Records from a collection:
----------------

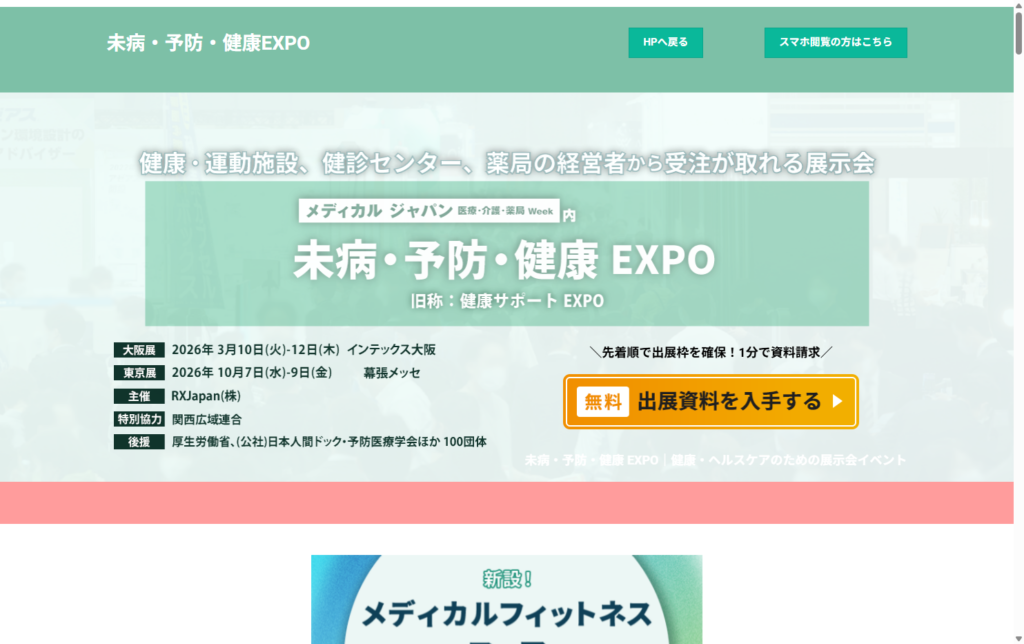1024x644 pixels.
Task: Click the arrow icon inside the orange CTA button
Action: pyautogui.click(x=838, y=402)
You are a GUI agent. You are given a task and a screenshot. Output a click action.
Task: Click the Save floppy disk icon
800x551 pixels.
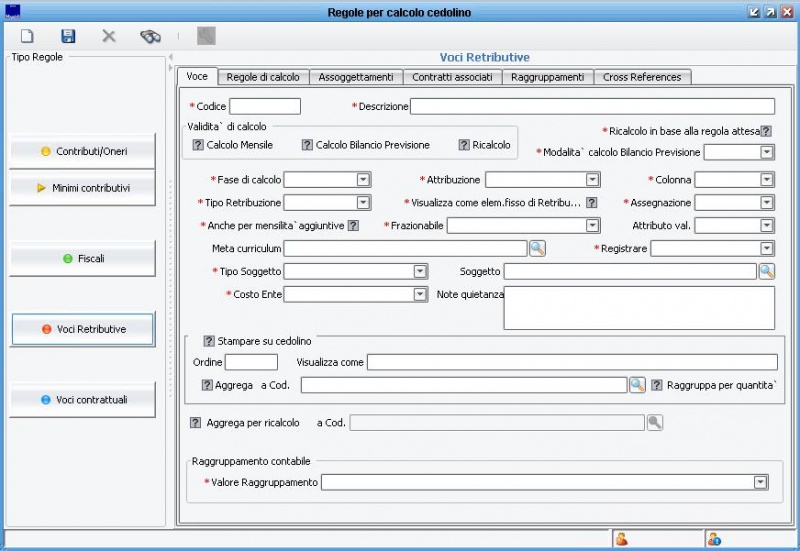pos(68,36)
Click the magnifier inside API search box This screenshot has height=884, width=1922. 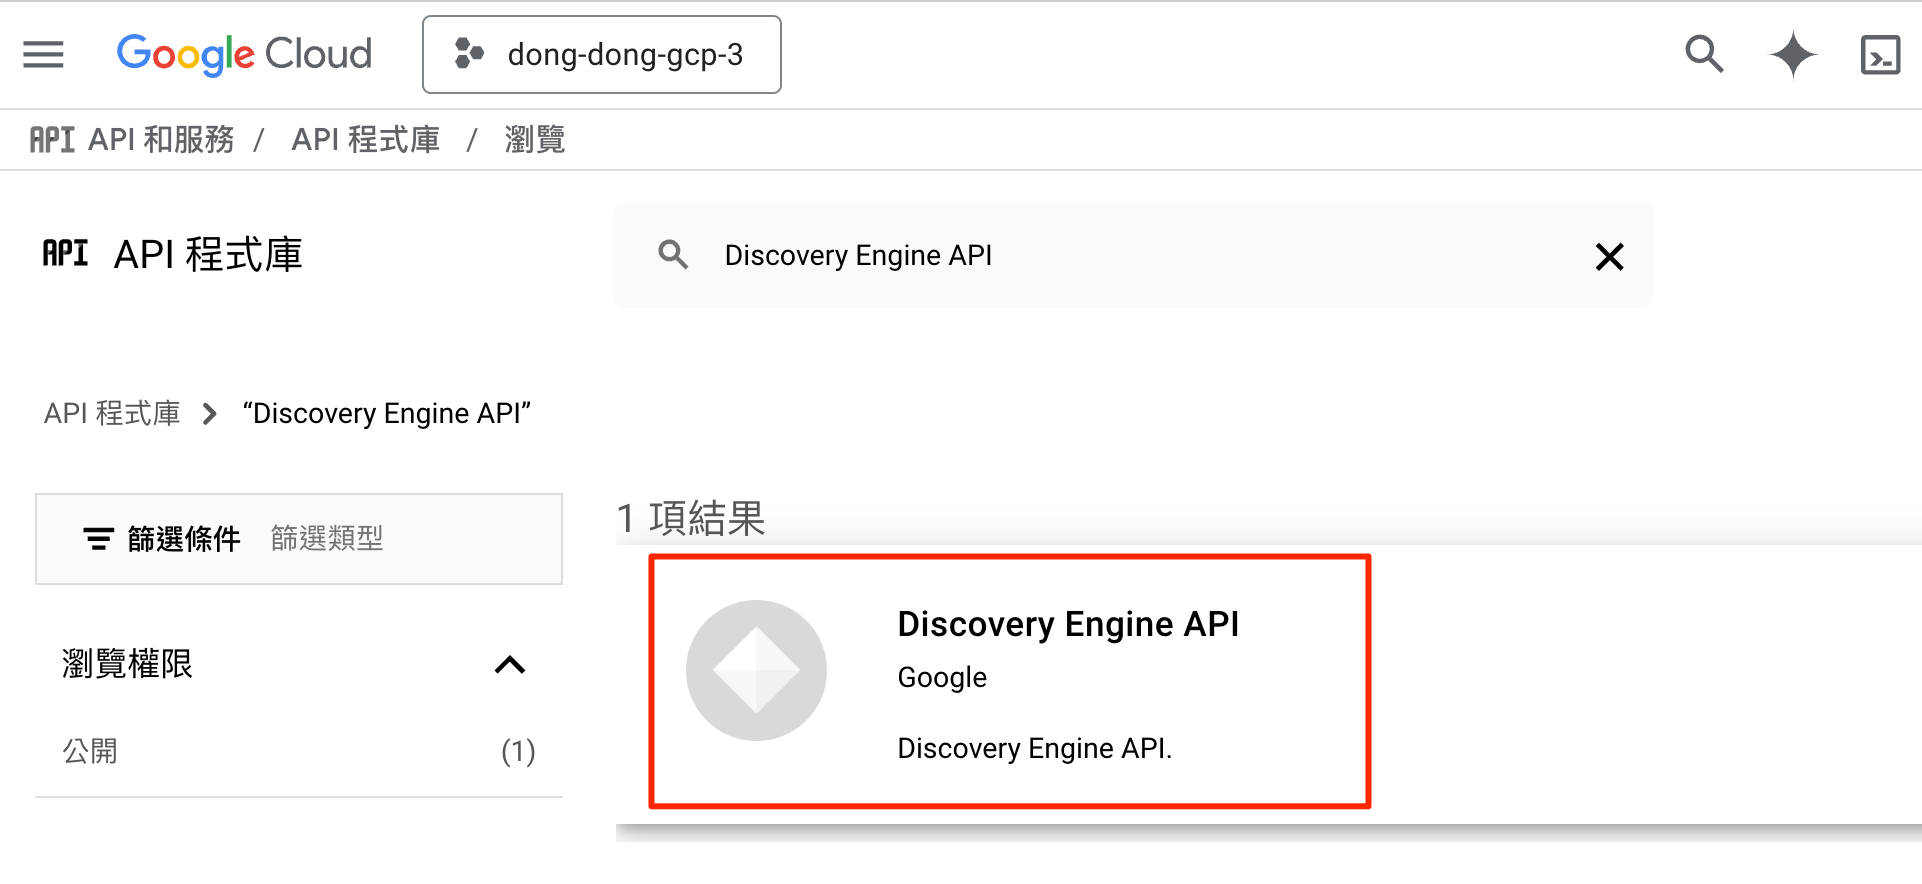pos(673,255)
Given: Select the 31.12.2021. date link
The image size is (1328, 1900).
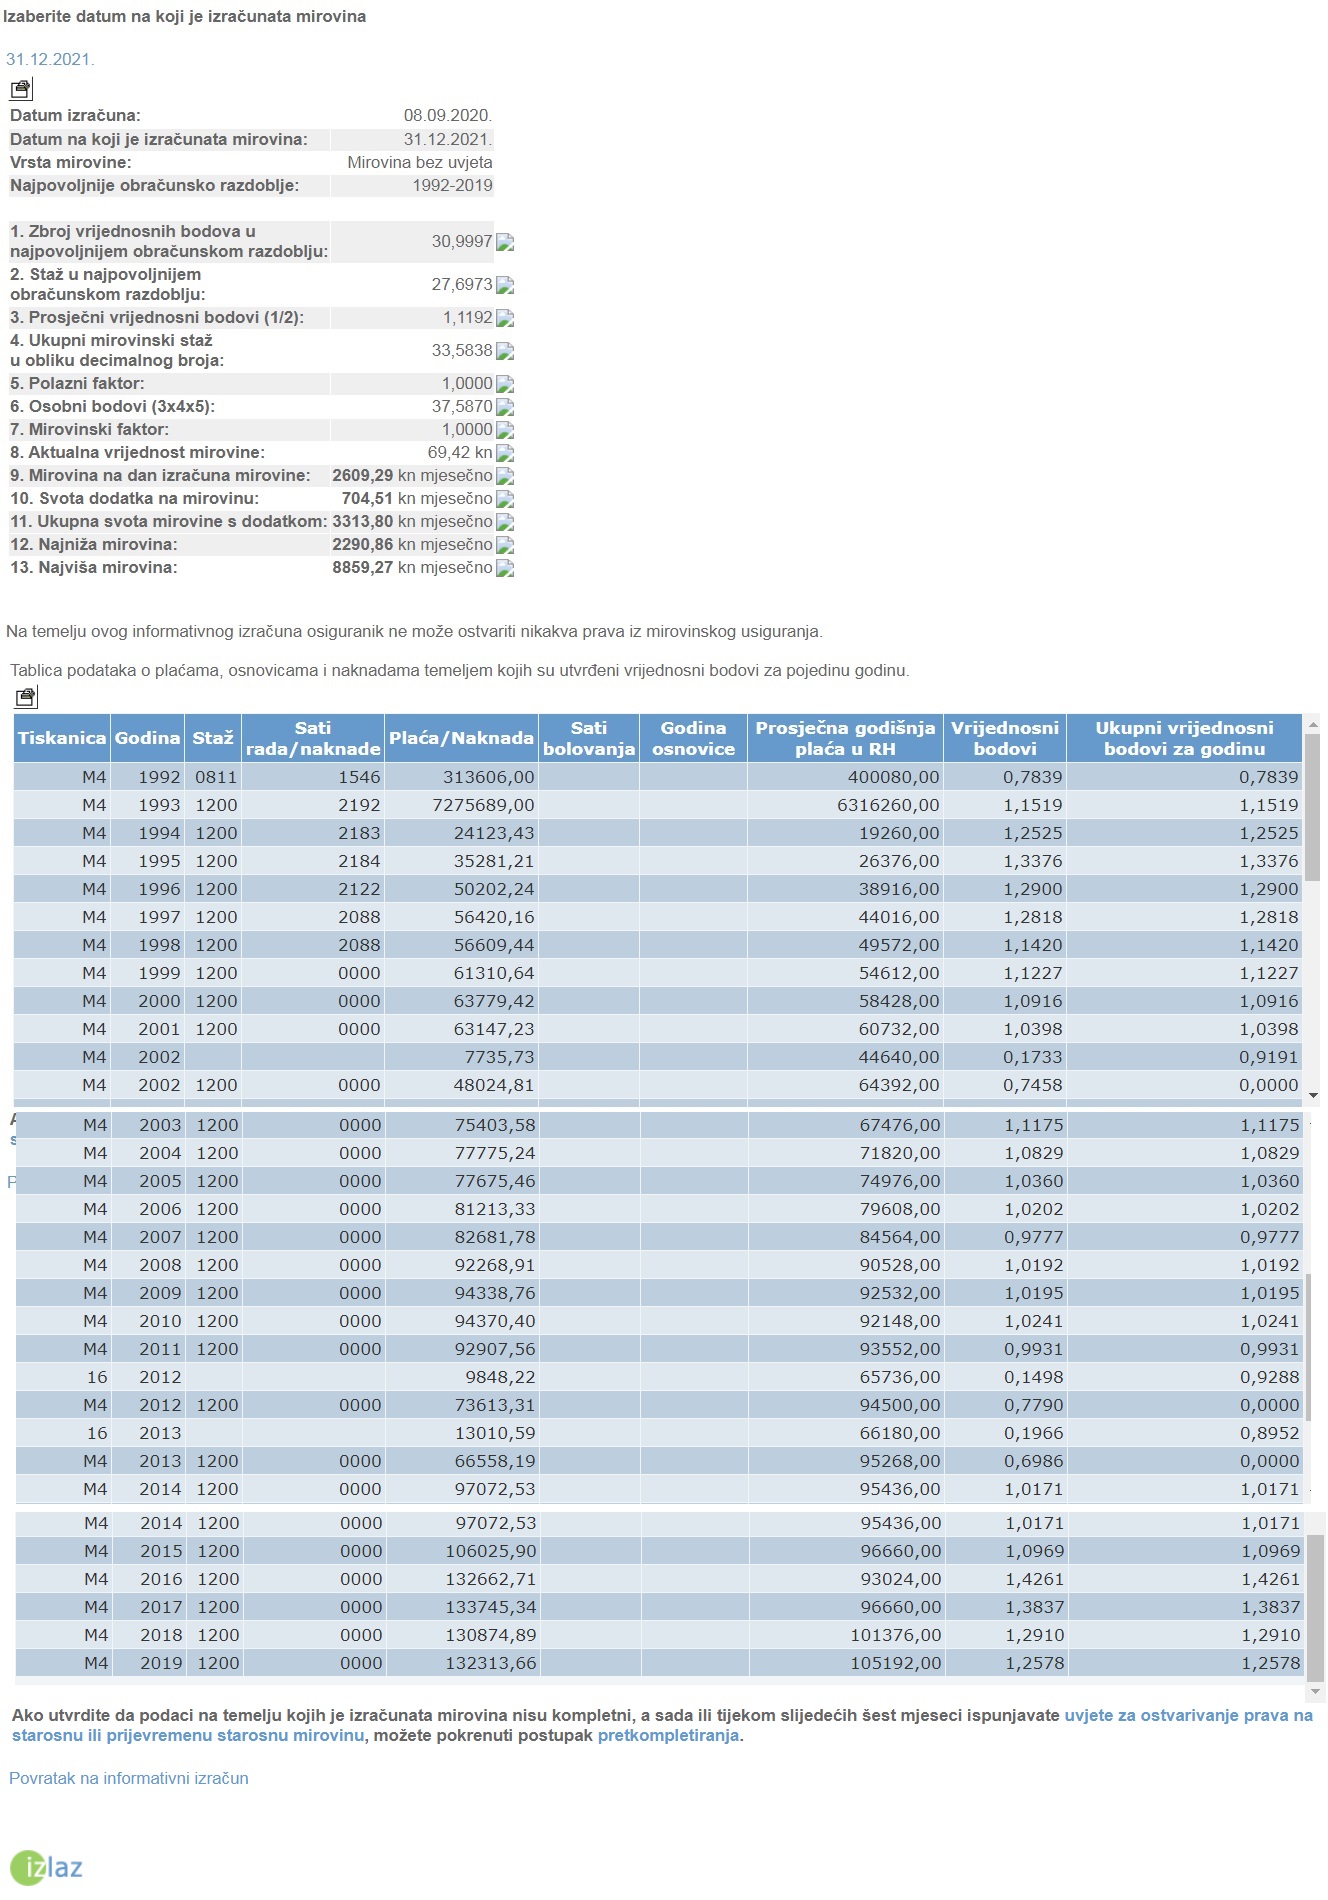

----------------

What to work on
Please return, without any change, the lines from the line containing "Given: Select the 31.12.2021. date link" through the last line of the entries, dropping the pictures.

Written solution
Given: Select the 31.12.2021. date link
The image size is (1328, 1900).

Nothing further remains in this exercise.